This month of #AcWriMo we’re featuring heaps of advice from the book Writing Your Journal Article in 12 Weeks by Wendy Laura Belcher. She’ll offer a wealth of information on carefully planning your writing and getting over obstacles – practical and emotional.
The writing life is filled with rejection. This is one of the few shared experiences of great writers and terrible writers. A quick read of Pushcart’s Complete Rotten Reviews & Rejections offers the comfort of knowing that most canonical authors (for instance, Hermann Melville, T. S. Eliot, and Virginia Woolf) had their work rejected in the strongest possible terms (Henderson 1998). Jack London received 266 rejection slips in 1899 alone (Kershaw 1997)! The economist George Akerlof received three rejections for a journal article that later won him the Nobel Prize (Gans and Shepherd 1994). Indeed, studies of Nobel Prize winners found that editors had rejected many early versions of their award-winning work (Campanario 1995, 1996). If you write, you will be rejected. This is unavoidable. The important thing is not to let it stop you.
Although it is tempting to let others’ criticism be the measure of your writing or even your own worth, don’t let it be. The business of reviewing is a subjective process rife with bias and carelessness. Work rejected by one journal is often embraced by another. The only difference between much-published authors and unpublished authors is often persistence and not worthiness. Published authors just keep submitting their work. If one journal rejects their article, they send the article to another. They keep a positive attitude. A professor I know has fond memories of her dissertation advisor, who papered his office with his article rejection notices. To see him working away amidst the negative notices of a lifetime, she says, was inspiring and encouraging.

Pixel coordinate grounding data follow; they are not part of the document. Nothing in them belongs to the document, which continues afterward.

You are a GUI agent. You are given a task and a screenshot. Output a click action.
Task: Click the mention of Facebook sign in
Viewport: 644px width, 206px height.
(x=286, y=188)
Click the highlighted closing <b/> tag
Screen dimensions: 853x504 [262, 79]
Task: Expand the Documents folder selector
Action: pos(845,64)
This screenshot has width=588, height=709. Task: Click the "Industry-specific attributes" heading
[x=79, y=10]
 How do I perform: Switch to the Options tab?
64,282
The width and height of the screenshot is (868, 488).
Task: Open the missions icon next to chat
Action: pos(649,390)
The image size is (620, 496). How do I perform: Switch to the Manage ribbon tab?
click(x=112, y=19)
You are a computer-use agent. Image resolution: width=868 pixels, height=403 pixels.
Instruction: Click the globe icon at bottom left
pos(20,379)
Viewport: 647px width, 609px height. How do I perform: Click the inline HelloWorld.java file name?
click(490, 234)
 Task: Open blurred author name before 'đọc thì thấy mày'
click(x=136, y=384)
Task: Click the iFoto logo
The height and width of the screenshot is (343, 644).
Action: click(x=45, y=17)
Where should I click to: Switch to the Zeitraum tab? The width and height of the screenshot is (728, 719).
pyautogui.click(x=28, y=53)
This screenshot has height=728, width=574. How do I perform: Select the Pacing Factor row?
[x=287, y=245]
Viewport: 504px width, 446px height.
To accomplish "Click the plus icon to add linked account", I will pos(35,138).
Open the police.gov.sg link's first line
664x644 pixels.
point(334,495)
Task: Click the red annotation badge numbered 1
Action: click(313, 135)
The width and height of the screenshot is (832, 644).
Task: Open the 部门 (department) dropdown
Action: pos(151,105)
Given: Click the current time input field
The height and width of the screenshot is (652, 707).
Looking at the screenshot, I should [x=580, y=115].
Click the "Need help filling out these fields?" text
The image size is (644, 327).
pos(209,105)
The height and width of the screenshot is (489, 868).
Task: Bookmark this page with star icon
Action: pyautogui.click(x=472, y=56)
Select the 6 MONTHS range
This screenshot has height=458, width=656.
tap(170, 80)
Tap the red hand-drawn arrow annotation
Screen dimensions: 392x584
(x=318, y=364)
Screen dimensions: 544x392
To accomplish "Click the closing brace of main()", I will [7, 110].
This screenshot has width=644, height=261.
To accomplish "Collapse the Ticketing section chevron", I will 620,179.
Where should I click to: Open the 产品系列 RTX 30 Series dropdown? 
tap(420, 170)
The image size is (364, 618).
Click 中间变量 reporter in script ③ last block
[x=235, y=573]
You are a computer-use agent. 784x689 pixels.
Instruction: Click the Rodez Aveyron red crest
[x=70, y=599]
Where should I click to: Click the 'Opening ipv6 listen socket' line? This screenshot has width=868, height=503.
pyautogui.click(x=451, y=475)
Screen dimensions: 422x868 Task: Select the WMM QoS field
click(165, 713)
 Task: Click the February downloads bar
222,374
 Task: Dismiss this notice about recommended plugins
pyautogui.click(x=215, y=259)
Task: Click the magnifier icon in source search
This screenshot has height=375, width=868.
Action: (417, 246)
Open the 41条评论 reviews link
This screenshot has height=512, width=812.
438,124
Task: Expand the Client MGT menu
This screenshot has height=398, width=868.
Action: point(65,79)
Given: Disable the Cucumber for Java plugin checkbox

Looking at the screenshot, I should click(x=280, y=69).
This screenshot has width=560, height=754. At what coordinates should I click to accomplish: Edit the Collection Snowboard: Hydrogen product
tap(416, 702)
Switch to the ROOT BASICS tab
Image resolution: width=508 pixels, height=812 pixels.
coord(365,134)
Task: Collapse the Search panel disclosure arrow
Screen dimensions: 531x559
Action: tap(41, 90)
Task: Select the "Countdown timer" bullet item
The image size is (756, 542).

Several of my students have exemplified the usefulness of persistence. In one of my classes, Carrie Petrucci revised her wonderful article arguing for introducing the apology into the criminal justice system. She knew that resistance to her argument would be high, but felt committed to demonstrating that criminal apologies provided some real benefits for victims and perpetrators. So she was very disappointed, but not surprised, when the first journal rejected her article. Petrucci stopped everything she was doing and took two days to make changes based on the comments she had received from the editor and previous readers. She then sent it right back out again to another journal, this time to a social science journal rather than a law journal. After that second journal also rejected her article, she again devoted two days to making changes. Making writing social helped her persevere. “What kept me going through two rejections,” she e-mailed me, “was the fact that I had had several people read it prior to my submitting it to any journal and a handful of those people, who had nothing to gain by it (including yourself), had given me the impression that it was strong. . . . Believe me; I clung to those comments as I got some pretty negative feed- back on rounds one and two.”
So, she sent it out a third time, to an interdisciplinary journal in law and social science. A few months later, she got a message from that journal accepting her article for publication and stating that the reviewers were extremely enthusiastic about the piece. “Congratulations,” the editor exclaimed. “It is quite unusual to have a manuscript accepted without requiring any changes. But yours is a high quality product. Good job.” Her persistence paid off. She later won the first Nathan E. Cohen Doctoral Student Award in Social Welfare in 2002 for this article and then got a job working to improve the criminal justice system (Petrucci 2002).
One of my students told us the story of a friend who was more faint-hearted. When she received a response from a journal, she opened the letter with trepidation. The first paragraph included the sentence: “The reviewers’ reports are in and both agree that your article is severely marred by poor writing.” Upset, she flung the letter aside and spent an hour in bed ruing her decision ever to enter academia. When her husband got home, he picked the letter off the hallway floor, read it, and entered the bedroom saying, “Congratulations, honey! Why didn’t you tell me your article got accepted?” Upon actually reading the letter through, she found that the editors had accepted the article pending major revisions. She hired a copy- editor to work with her on her prose and resubmitted the article. When starting out, harsh criticism can stop you in your tracks, but if you persist, you often find that things are not as bad as they seem at first.